# Sticky  WARNING SCAM ALERT !!!



## Saugeye Tom

_. A FEW FRIENDS HAVE SOLD ITEMS ON HERE AND WERE CONTACTED WITH PICS TO SEND THE MONEY TO SCAMMERS. PLEASE EXCHANGE INFO THRU PM AND DEAL WITH MEMBERS THAT HAVE BEEN AROUND A WHILE AND PARTICIPATE ON OTHER FORUMS. SADLY PEOPLE LOG ON HERE FOR THE MARKET PLACE ONLY, _
Both of these guys have been contacted by a third party posing as me wanting paid with other than cash.
Neither man fell for the scam thankfully.
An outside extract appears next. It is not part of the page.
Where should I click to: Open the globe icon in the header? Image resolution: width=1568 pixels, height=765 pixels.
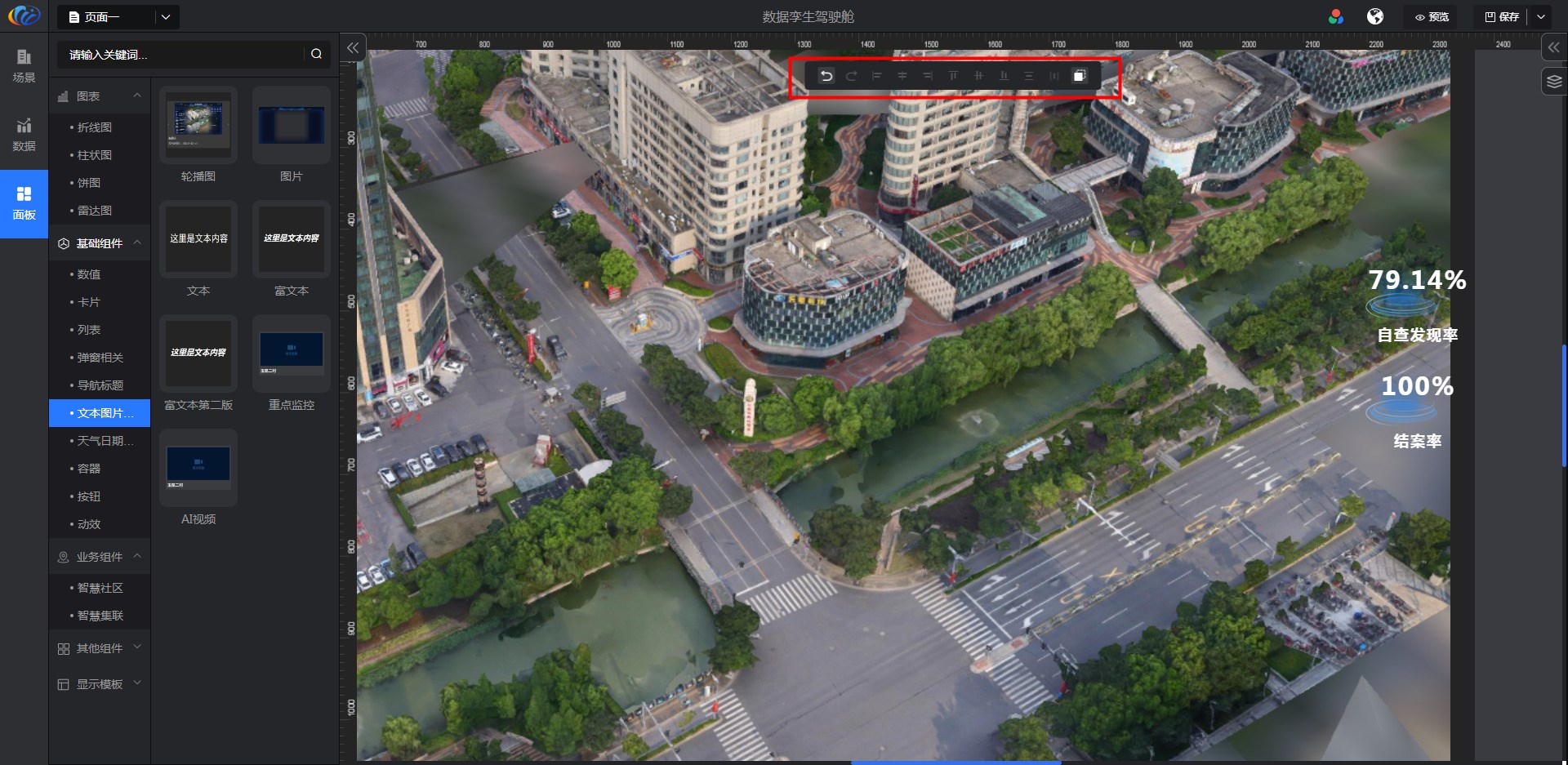(x=1375, y=16)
But I think we need to have a post stickied just above the top post by a member - warning members about giving out their financial information, *especially over their cellphones*_._
Both these guys were contacted on their cellphones (with photos of the item they're buying) wanting payment for items that I'm selling.
Its a tricky way that the scammer is pulling this off, making it look real.
I know its an offsite situation and maybe there's nothing more we can do, except make an eye-catching notice.THIS MESSAGE WAS SENT TO ME FROM AN OUTSTANDING MEMBER




_ TOM_


----------